_Aim of the task_
Reproduce the line containing "Screen dimensions: 824x430" and every line after it through the end of the records. Include nothing else.

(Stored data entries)
--- START ---

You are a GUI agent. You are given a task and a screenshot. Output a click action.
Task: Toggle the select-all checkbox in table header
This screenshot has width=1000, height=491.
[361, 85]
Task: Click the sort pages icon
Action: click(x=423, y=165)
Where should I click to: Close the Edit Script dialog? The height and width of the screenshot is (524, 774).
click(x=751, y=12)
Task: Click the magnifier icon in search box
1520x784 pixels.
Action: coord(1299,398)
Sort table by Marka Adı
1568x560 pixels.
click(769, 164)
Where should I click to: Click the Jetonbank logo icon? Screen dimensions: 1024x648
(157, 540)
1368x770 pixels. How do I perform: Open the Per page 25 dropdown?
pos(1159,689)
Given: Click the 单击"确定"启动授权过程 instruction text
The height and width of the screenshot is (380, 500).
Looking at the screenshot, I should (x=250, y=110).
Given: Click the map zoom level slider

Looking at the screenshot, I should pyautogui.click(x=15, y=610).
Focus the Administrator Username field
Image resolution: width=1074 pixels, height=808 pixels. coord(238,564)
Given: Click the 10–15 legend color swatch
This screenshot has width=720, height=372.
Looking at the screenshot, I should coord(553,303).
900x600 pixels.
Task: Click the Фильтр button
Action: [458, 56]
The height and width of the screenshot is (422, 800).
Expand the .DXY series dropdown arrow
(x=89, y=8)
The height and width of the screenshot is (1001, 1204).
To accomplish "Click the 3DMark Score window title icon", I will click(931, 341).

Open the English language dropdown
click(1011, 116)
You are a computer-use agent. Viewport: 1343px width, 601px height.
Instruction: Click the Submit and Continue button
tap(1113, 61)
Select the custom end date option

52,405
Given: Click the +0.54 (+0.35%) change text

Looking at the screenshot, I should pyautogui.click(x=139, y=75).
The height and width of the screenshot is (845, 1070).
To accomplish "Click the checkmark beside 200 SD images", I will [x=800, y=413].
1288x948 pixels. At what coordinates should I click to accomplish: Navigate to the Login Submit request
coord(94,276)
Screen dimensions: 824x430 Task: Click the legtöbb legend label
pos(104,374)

--- END ---

_Response to this exercise_
Screen dimensions: 824x430 Task: Click the legtöbb legend label
pos(104,374)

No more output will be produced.